Lando tragó saliva, sintiendo la mezcla de rabia e incredulidad que lo recorría entero. Pierre y Oscar seguían bailando, envueltos en esa falsa intimidad, sin darse cuenta de que los miraban. Cada gesto de ellos, cada caricia, cada risa contenida, se sentía como un golpe seco en el pecho.

—Mira si es grande el destino y esta ciudad es chica —susurró Franco, con un brillo de picardía— Mi marido y el tuyo. Todo justo frente a nosotros.

Lando respiró hondo, notando cómo el enojo, la incredulidad y el deseo se mezclaban en una corriente imposible de detener. Franco lo miró con un destello provocador.

—¿Y ahora qué? —preguntó, con una sonrisa ladeada— ¿Nos quedamos mirando cómo nos engañan o querés aprender cómo se cobra una venganza de verdad?

Lando no respondió. Solo lo miró. No hacía falta decir nada. La decisión ya estaba tomada, incluso mucho antes de que se descubriera la verdad.

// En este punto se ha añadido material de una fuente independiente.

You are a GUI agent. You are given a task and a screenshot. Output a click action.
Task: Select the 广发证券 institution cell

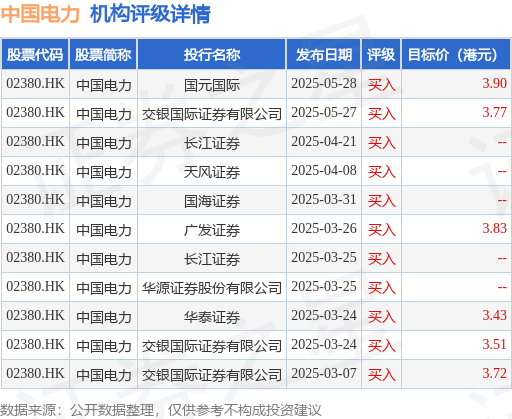click(x=212, y=230)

Desde aquella noche, la ciudad siguió girando como si nada hubiera pasado. Pierre y Oscar siguieron mintiendo, convencidos de que su secreto estaba a salvo. Lando volvió a su taxi, Franco a su vida perfecta. Pero entre ellos, algo había quedado sellado.

Se encontraban en el mismo bar, a veces por casualidad, otras con intención, compartiendo miradas y gestos que solo ellos entendían. Lando detenía su taxi siempre a la misma hora, alrededor de las diez, y Franco aparecía siempre en el mismo lugar, como si el destino hubiera marcado un punto fijo en la ciudad.

Era un secreto compartido, un pacto silencioso de deseo, venganza y complicidad. Entre ellos, todo seguía igual y al mismo tiempo nada era igual: la tensión, el recuerdo de aquella noche, la certeza de que podían jugar con los hilos invisibles de la vida de los demás.

Y en esa repetición, en esa rutina cargada de ironía y peligro, algo comenzaba a construirse. Algo que ni el tiempo, ni las mentiras ni las apariencias podrían apagar; un vínculo hecho de secretos compartidos, de miradas que desafiaban la desigualdad y la farsa del mundo que los rodeaba.